Tomographic three-dimensional (3D) imaging process
Stereo paired 3D images of brain FDOPA PET images were prepared using the AVS5.1 software system (AVS Inc., Waltham, MA, U.S.A.) on a Sun SPARC 10/41 workstation. Brain FDOPA PET images were first segmented by thresholding the image pixel values into three levels, resulting in images consisting of only three different regions, namely, (a) one of high specific tracer uptake, (b) one of low tracer uptake, and (c) one outside of the animal's head. An edge detection technique was used to determine the surfaces of the cranium and the structures of high specific tracer uptake. Lighting and shading from the surfaces were generated by ray tracing (486 × 486 with interpolation). Moderate transparency was applied to the cranial surface (in blue), while the surfaces of specific uptake structures were opaque (yellow). Stereo-pairs were produced by 3D lateral movement of the object in generating the lighting and shading (i.e., the ray tracing step).
RESULTS
Brain and peripheral kinetics (monkeys)
Figure 1 shows typical images 90–120 min after systemic injection of the radiolabeled amino acids (6-FMT, 4-FMT, and FDOPA) in nonhuman primates [C. aethiops (vervet), n = 9]. Accumulation of radioactivity was consistent with localization of central dopamine-rich structures (Hefti et al., 1981).

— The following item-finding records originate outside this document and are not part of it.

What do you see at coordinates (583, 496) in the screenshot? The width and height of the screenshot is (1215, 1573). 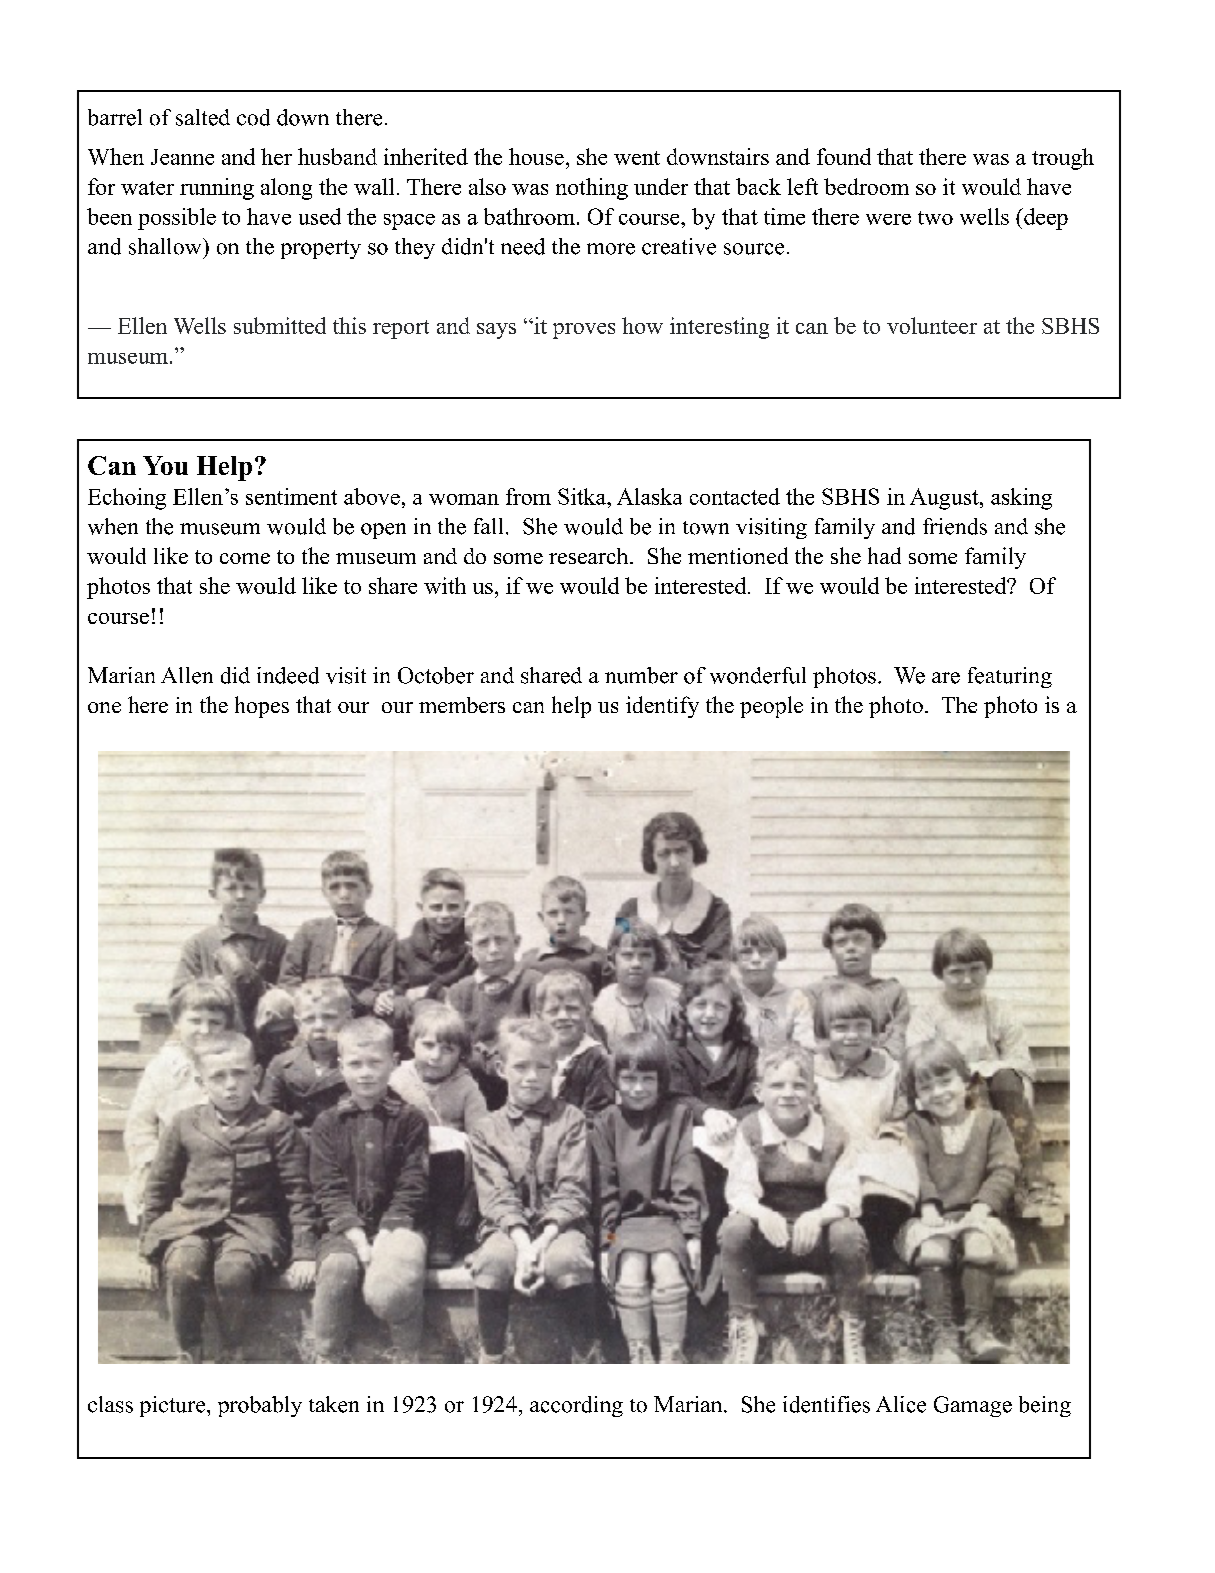 I see `Sitka` at bounding box center [583, 496].
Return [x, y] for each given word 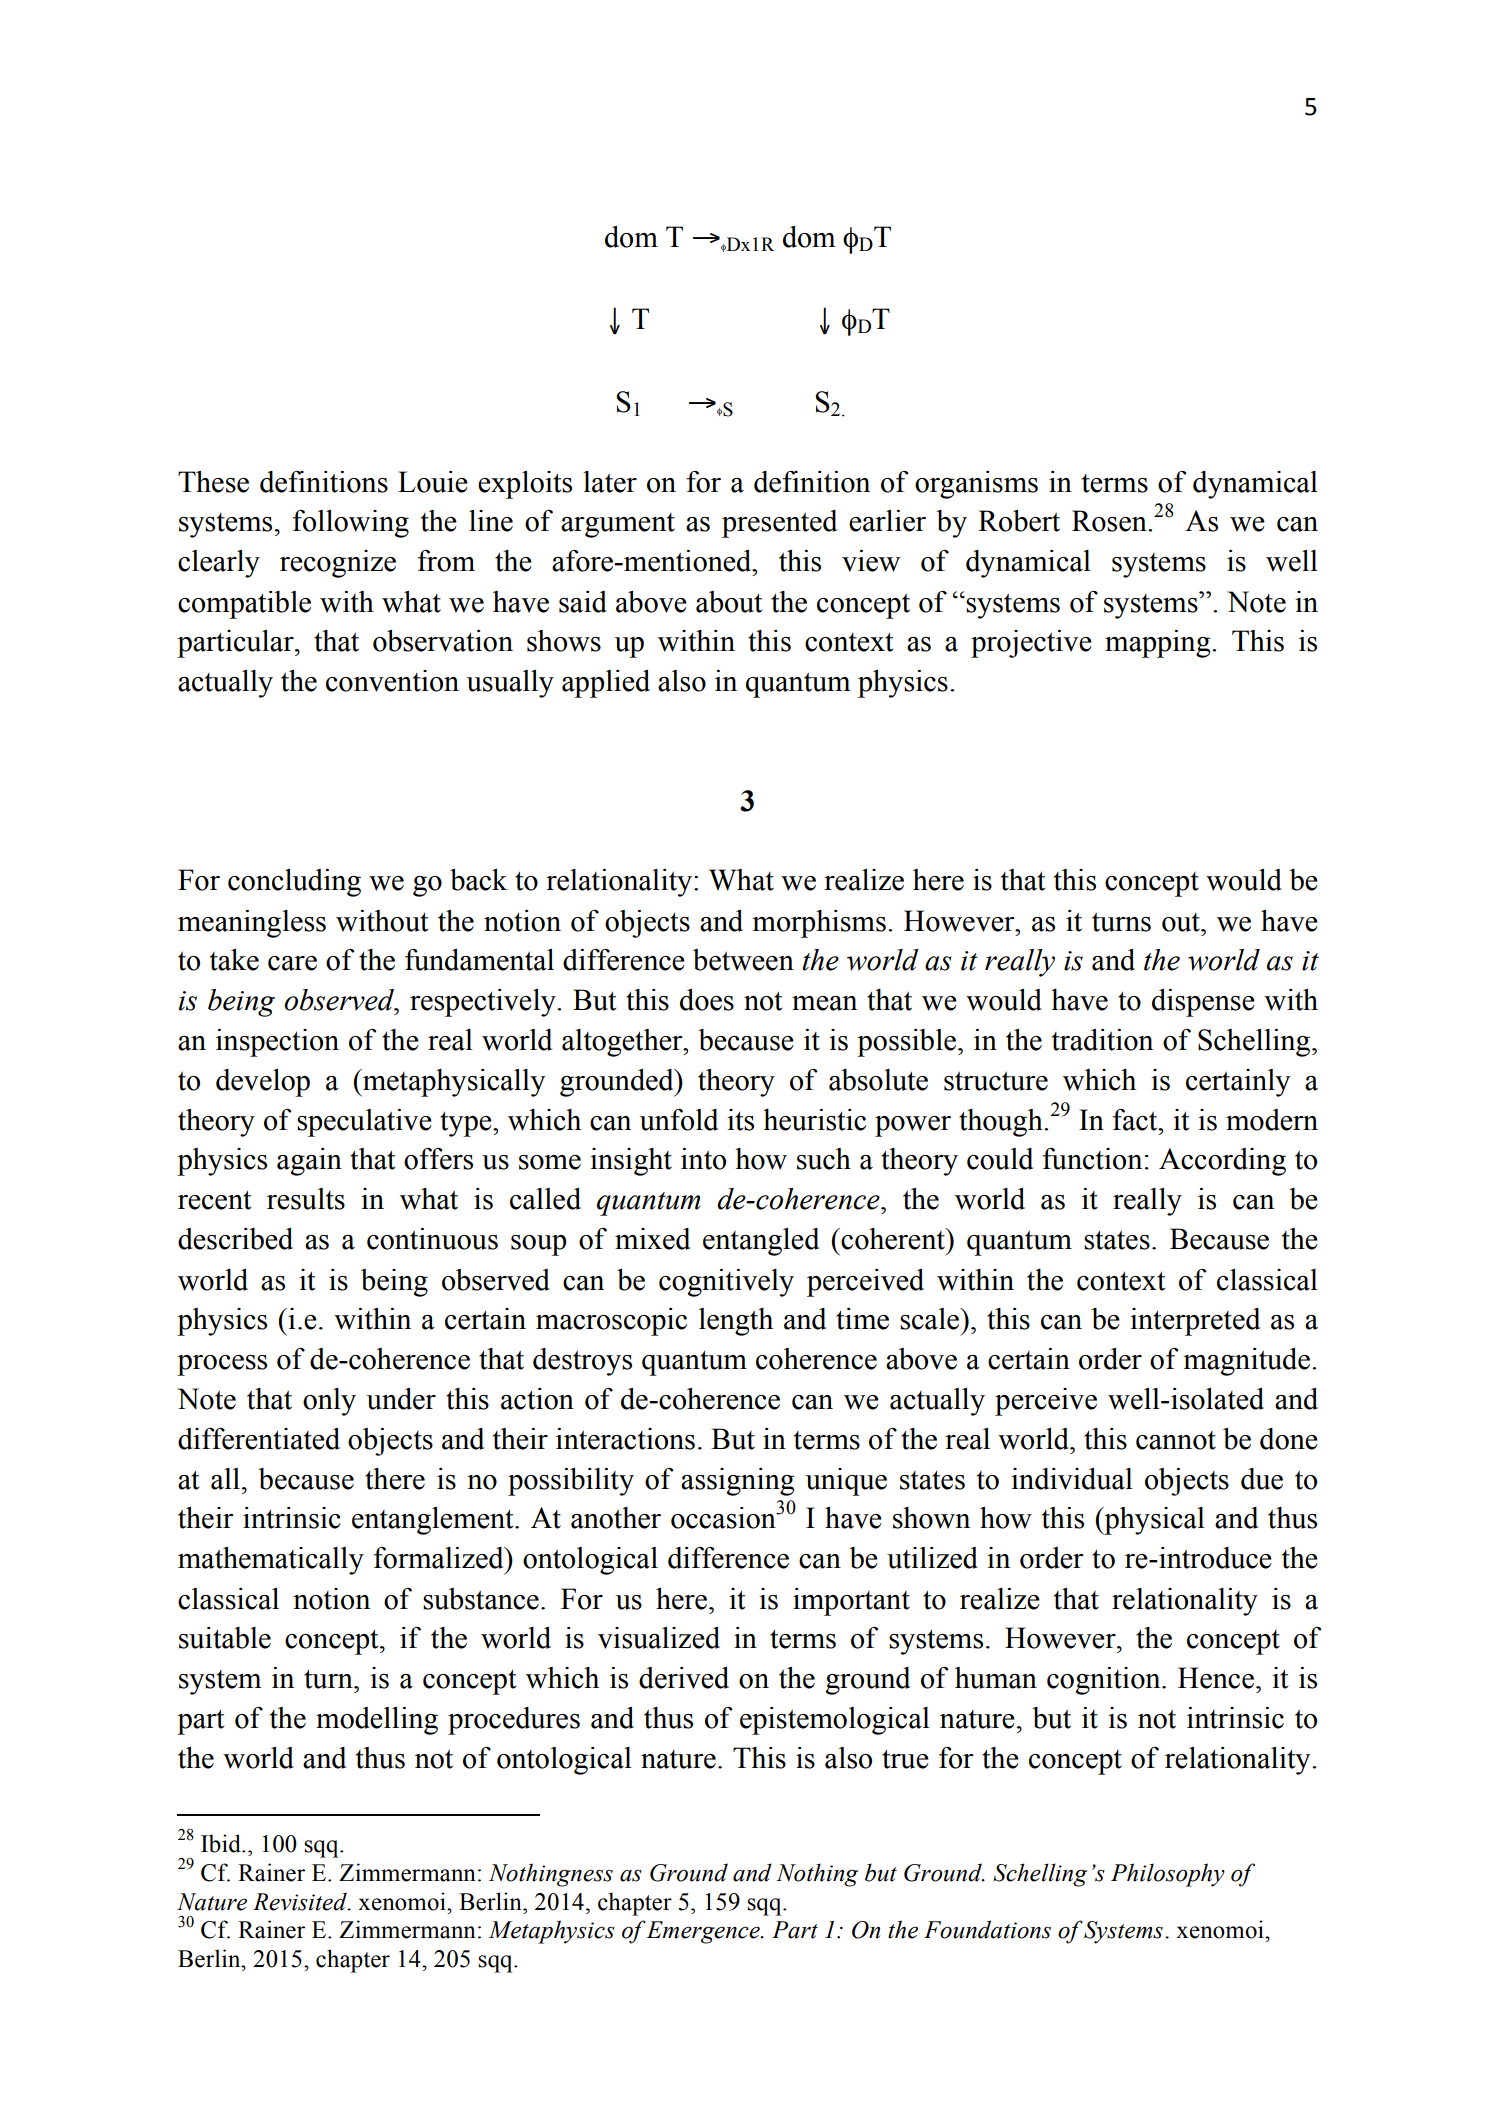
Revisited [301, 1901]
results [306, 1199]
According [1222, 1162]
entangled [761, 1242]
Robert [1019, 521]
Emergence [704, 1932]
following [351, 524]
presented [779, 524]
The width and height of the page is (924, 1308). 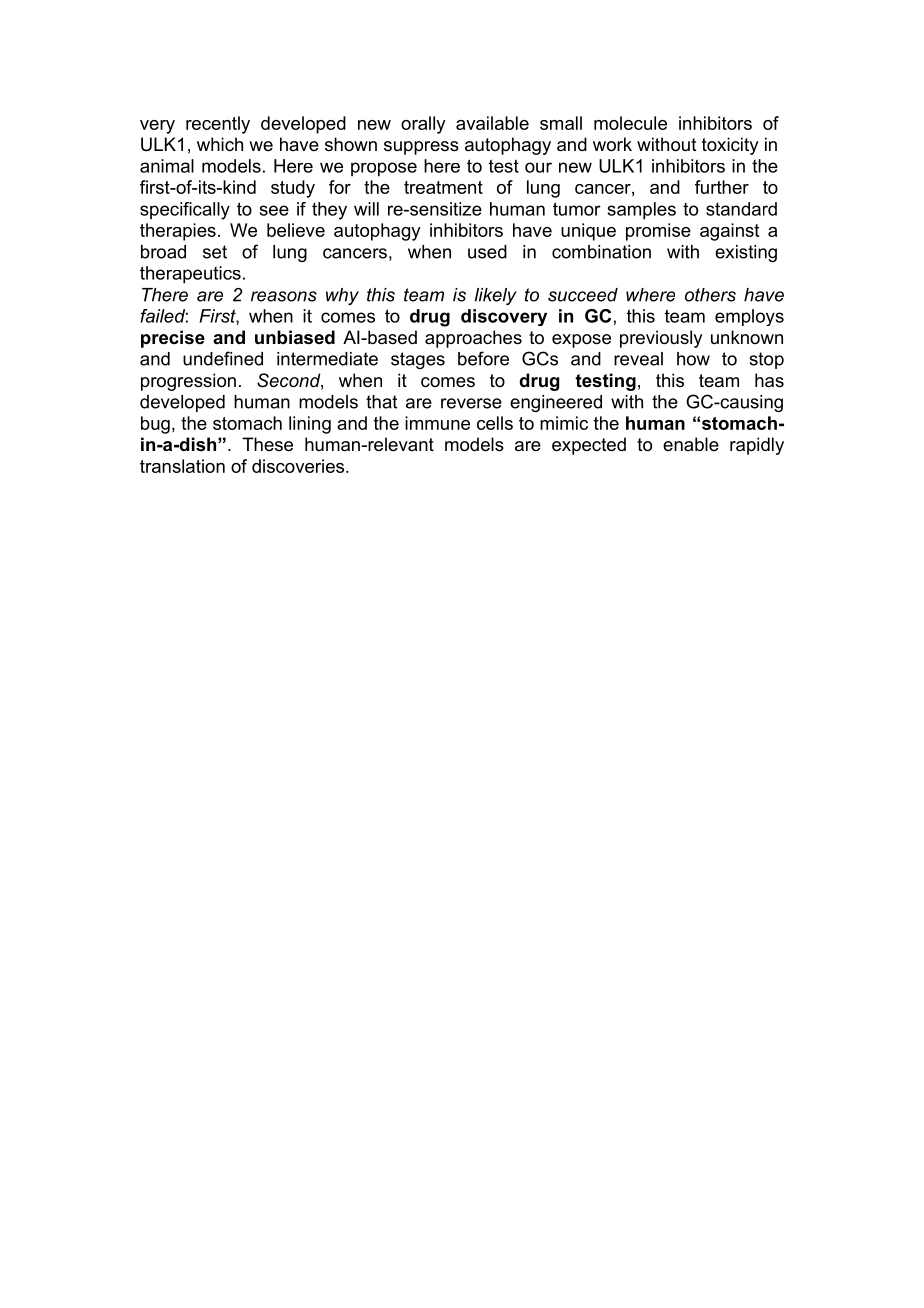 I want to click on has, so click(x=769, y=380).
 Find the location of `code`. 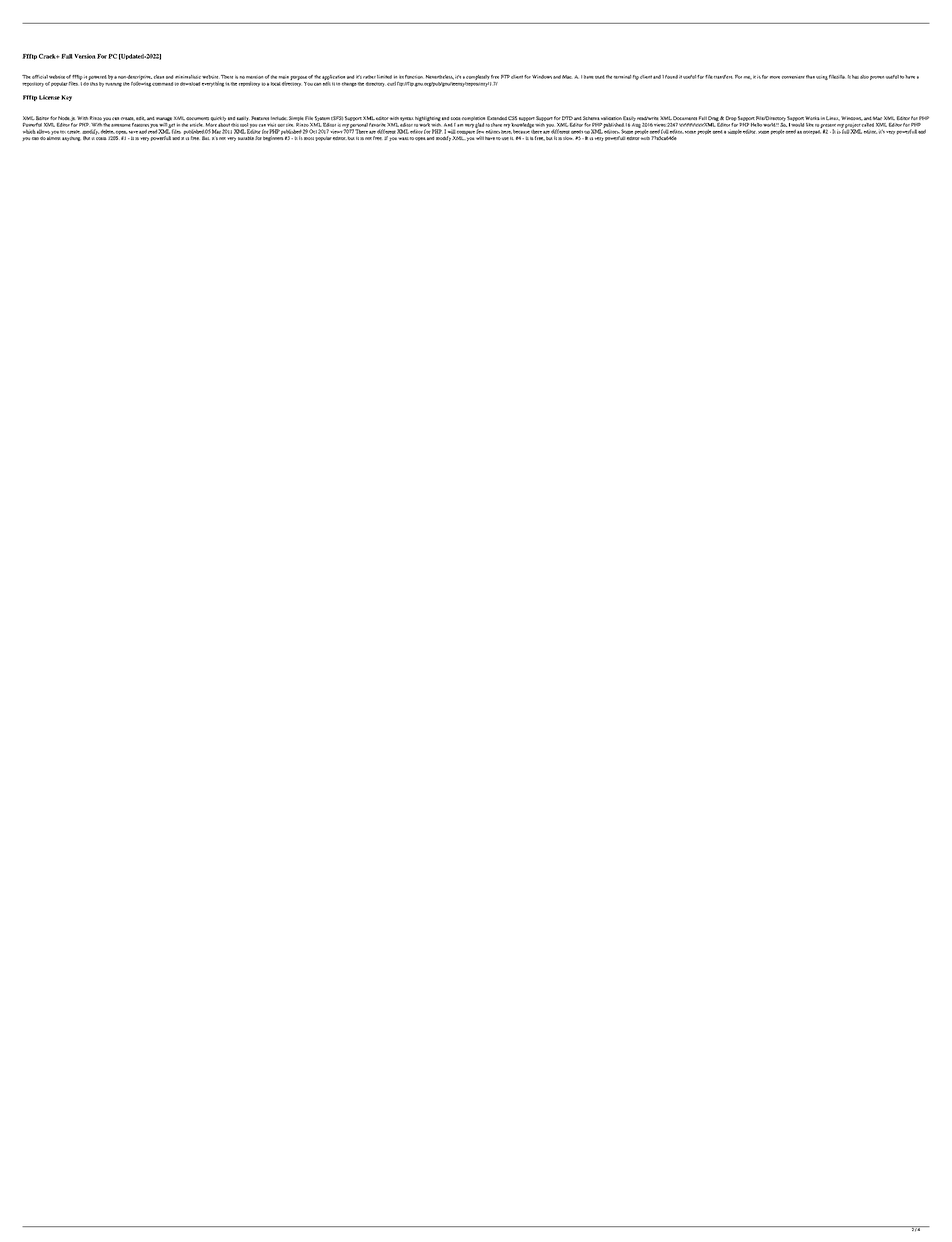

code is located at coordinates (456, 118).
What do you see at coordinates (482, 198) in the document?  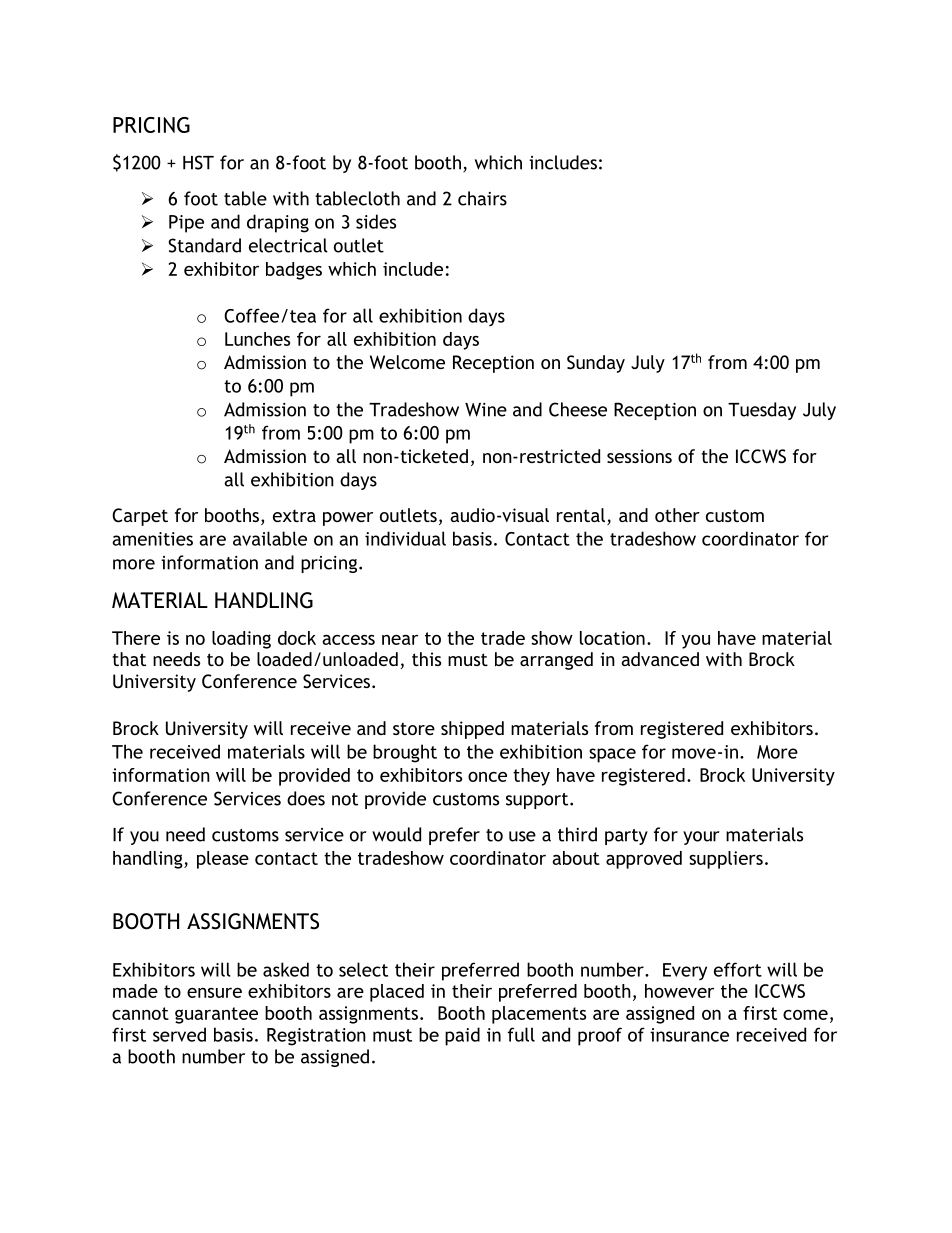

In all cases, specific (striatum) to nonspecific (cerebellum) ratios increased with time (Table 1). However, these ratios are dependent on the radiolabeled amino acid being higher for 6-FMT (and 4-FMT) than for FDOPA. These new radiofluorinated m-tyrosine analogs also accumulated in innervation sites rich in aromatic amino acid decarboxylase (e.g., brain stem), as shown in Fig. 2 with 6-FMT. Figure 3 shows representative arterial plasma total radioactivity and 6-FDOPA (t1/2 = 23 min), 4-FMT (t1/2 = 32 min), and 6-FMT (t1/2 = 57 min) clearance curves in monkeys. Table 2 shows the metabolite composition at selected time points (90 and 120 min postinjection) obtained from the monkey arterial plasma activity curves. The plasma FDOPA metabolite profile comprised mainly FDOPA and 3-OMFD, consistent with previous observations in monkeys (Melega et al., 1990a, 1991a). Other metabolites (e.g., FDA sulfoconjugate, 7.1 ± 2.3%) derived from incomplete inhibition of peripheral AAAD with carbidopa were also observed. Both radiofluorinated L-m-tyrosines, 4-FMT and 6-FMT, showed different arterial plasma metabolite profiles. As expected, neither 4-FMT (Melega et al., 1989) nor 6-FMT are substrates for COMT and, hence, no COMT-moderated products were present in plasma. However, under the conditions of the experiments, both 4-FMT and 6-FMT showed products of AAAD-mediated peripheral decarboxylation even with carbidopa administrations, paralleling results obtained with FDOPA. Interestingly, the peripherally formed 6-[18F]fluoro-m-tyramine (FMA) appears moderately resistant to monoamine oxidase (MAO) oxidation, but susceptible to O-sulfation mediated by phenolsulfotransferase (EC 2.8.2.1) (Roth, 1986). Similarly, 4-FMA, formed by AAAD-mediated decarboxylation of 4-FMT, is also subsequently conjugated by phenolsulfotransferase in peripheral tissues. In contrast to 6-FMA, however, 4-FMA suffers extensive MAO oxidation to form 4-fluoro-3-hydroxyphenylacetic acid (FPAC) as its final metabolite, as estimated by HPLC. Similar results were also observed peripherally in rodents (Fig. 4).
Striatum/cerebellum ratios in monkeys a
From tomographic determinations; data are mean ± 1SD values.
n = 3.
Arterial plasma metabolites in nonhuman primates a
Data are mean ± 1SD values (n = 3).
Products of 3-O-methylation.
Products of AAAD-mediated decarboxylation (amines), including amine-O-sulfate.
Includes all amine metabolites.

Representative tomographic sum images obtained 90–120 min postinjection of the radiofluorinated amino acids in vervet monkeys (see Material and Methods). Note the higher signal-to-noise (specific: non specific) ratios observed with the radiofluorinated L-m-tyrosines than with FDOPA.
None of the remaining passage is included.